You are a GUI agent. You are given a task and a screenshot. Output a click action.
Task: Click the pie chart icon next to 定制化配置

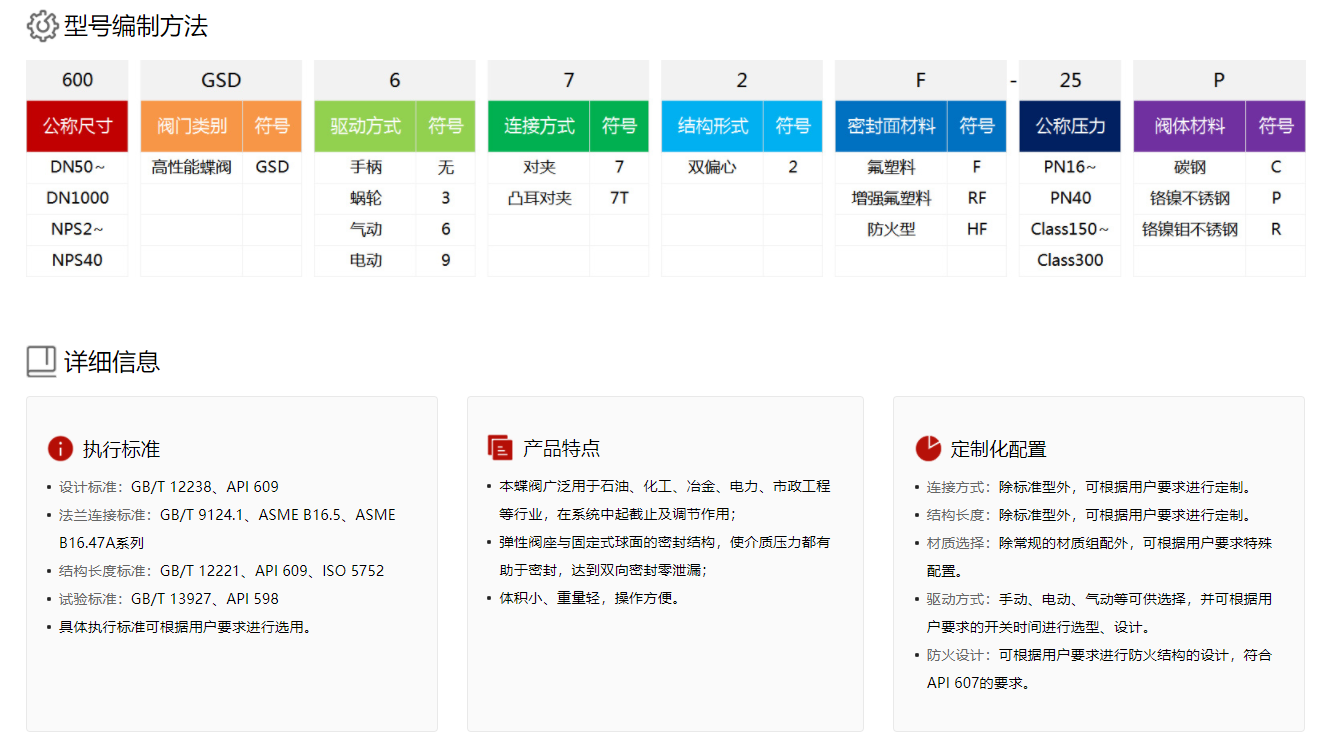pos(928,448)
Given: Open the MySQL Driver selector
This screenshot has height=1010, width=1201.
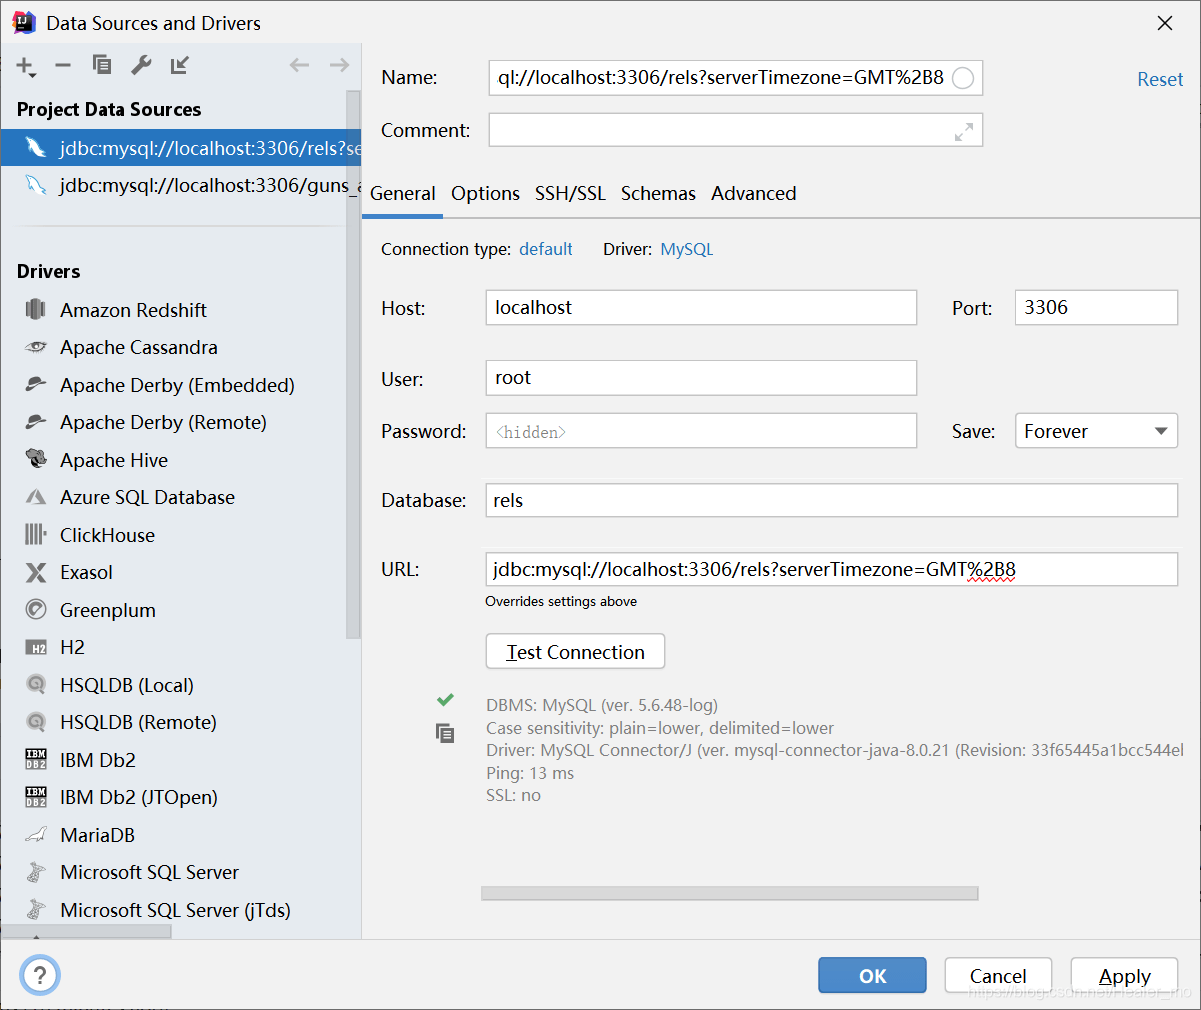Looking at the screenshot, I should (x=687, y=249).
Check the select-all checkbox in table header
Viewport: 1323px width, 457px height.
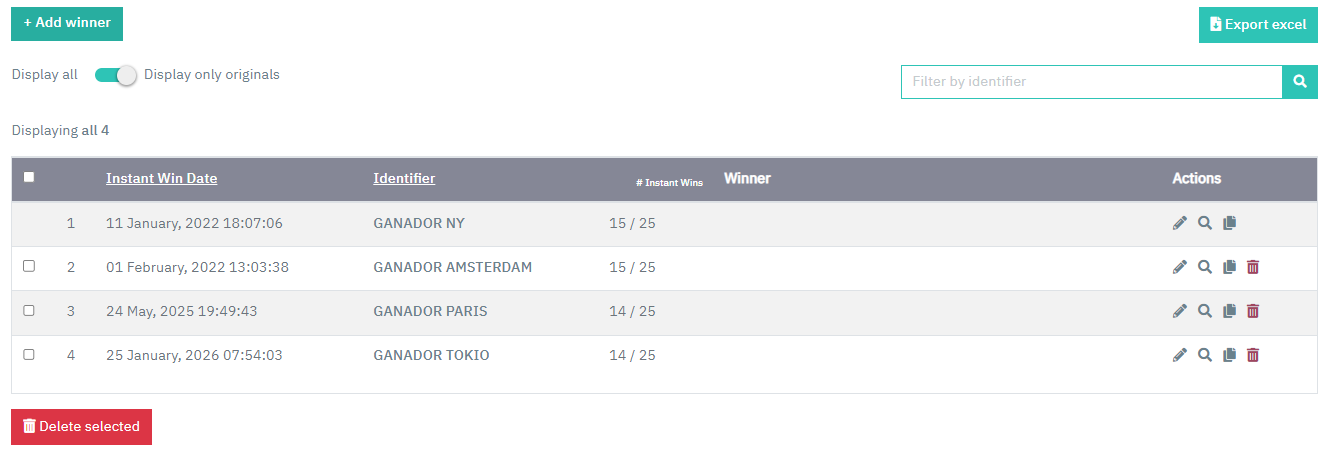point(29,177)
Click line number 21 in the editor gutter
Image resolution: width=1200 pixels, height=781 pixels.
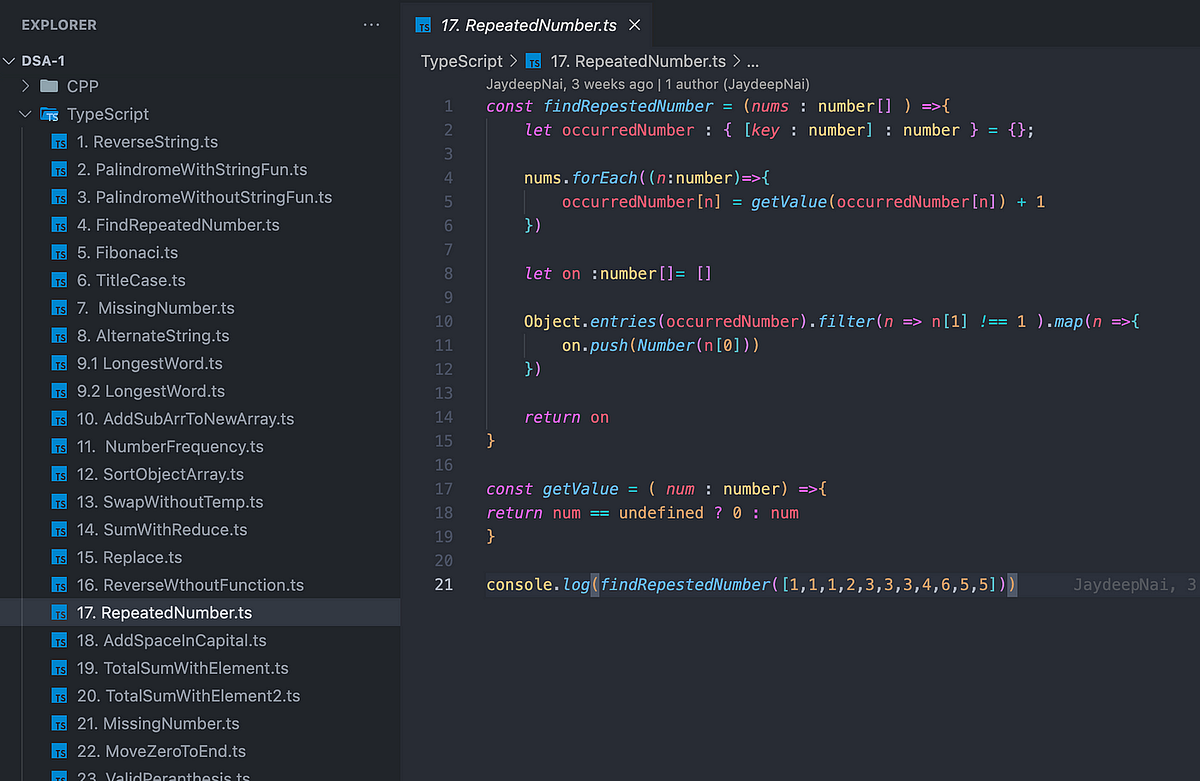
════════
Your output should consist solely of the lines from the line containing "This screenshot has height=1010, width=1201." through the last line of the entries, verbatim, minus any pictures.

This screenshot has height=1010, width=1201.
Looking at the screenshot, I should (x=687, y=249).
Check the select-all checkbox in table header
Viewport: 1323px width, 457px height.
point(29,177)
Click line number 21 in the editor gutter
Image resolution: width=1200 pixels, height=781 pixels.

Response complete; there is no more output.